Im Rahmen der Aussprache zur Kommerzialisierung bestand Einigkeit darin, dass akuter Handlungsbedarf besteht. Julian Veelken von der Ärztekammer Berlin verwies bezüglich der Folgen des DRG-Systems unter anderem auf die starke Arbeitsverdichtung für Ärzte. Das Grundprinzip der Fallpauschalen sei aus seiner Sicht aber kaum reformierbar. BÄK-Präsident Klaus Reinhardt betonte, man müsse einen konzeptionellen Gegenvorschlag vorlegen – wie man es mit dem im Leitantrag umrissenen Kalkulationsmix tue.
Auch ambulanten Bereich ins Auge fassen
Auch im ambulanten haus- und fachärztlichen Bereich drohten bestimmte Entwicklungen, die die Gefahr erhöhen, dass medizinische Entscheidungen zugunsten einer kommerziell motivierten Leistungserbringung beeinflusst werden.
Die Delegierten verwiesen auf sich häufende Übernahmen von Arztpraxen und anderen Gesundheitseinrichtungen durch Fremdinvestoren und sogenannte Private-Equity-Gesellschaften mit einer vorwiegend renditeorientierten Motivation.

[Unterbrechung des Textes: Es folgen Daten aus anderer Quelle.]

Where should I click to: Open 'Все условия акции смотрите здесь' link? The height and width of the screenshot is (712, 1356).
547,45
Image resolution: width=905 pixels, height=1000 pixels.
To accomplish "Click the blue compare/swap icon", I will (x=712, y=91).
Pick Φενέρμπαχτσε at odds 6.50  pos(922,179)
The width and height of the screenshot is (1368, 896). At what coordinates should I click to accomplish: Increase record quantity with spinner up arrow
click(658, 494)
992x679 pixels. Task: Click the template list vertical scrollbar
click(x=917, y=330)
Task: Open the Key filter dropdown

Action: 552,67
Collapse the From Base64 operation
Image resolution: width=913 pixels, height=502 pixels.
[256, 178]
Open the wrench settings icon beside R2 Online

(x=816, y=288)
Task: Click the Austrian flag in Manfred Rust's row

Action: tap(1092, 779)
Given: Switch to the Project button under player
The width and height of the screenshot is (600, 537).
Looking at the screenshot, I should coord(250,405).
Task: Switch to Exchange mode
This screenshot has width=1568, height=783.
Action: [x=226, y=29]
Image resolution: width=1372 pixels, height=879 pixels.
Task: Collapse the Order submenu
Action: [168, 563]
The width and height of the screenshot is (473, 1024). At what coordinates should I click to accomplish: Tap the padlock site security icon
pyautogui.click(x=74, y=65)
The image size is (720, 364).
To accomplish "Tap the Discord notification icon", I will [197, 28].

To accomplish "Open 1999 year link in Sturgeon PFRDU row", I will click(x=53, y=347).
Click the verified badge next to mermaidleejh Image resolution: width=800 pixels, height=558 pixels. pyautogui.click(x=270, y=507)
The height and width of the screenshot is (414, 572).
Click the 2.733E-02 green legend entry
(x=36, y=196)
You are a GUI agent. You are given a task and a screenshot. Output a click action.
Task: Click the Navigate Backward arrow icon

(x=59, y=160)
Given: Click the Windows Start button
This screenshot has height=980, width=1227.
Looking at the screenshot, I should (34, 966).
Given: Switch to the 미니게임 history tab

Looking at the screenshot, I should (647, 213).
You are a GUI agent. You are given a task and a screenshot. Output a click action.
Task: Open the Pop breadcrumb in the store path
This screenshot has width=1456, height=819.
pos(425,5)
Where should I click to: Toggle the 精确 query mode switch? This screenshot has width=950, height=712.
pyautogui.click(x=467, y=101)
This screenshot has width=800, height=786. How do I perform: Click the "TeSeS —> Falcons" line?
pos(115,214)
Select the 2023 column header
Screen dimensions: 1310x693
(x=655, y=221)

Zu befürchten sei in diesem Zusammenhang eine Konzentration von investorenbetriebenen medizinischen Einrichtungen, vor allem in Ballungsräumen – zulasten der Versorgung in ländlichen Gebieten.
Deshalb sollten laut DÄT-Beschluss weitergehende gesetzgeberische Maßnahmen auf Bundes- und Landesebene umgesetzt werden. Insbesondere müsse der Versorgungsauftrag von medizinischen Versorgungszentren (MVZ) zur Wahrung der Trägerpluralität und der freien Arztwahl begrenzt werden.
MVZ-Gründungen durch Krankenhäuser müssten an einen fachlichen und räumlichen Bezug zu deren Versorgungsauftrag gekoppelt werden. Notwendig sei zudem eine Begrenzung von Gewinnabführungsverträge mit externen Kapitalgebern. Ein MVZ-Register solle mehr Transparenz für Patientinnen und Patienten über die im Bereich des SGB V agierenden Finanzinvestoren schaffen.
Gerald Quitterer, Präsident der Bayerischen Landesärztekammer, betonte, bei dem problembehafteten Themenbereich MVZ sei der Gesetzgeber gefordert. Bei investorengesteuerten MVZ sei im höchsten Maße fraglich, inwieweit diese einen positiven Beitrag zur medizinischen Versorgung leisten.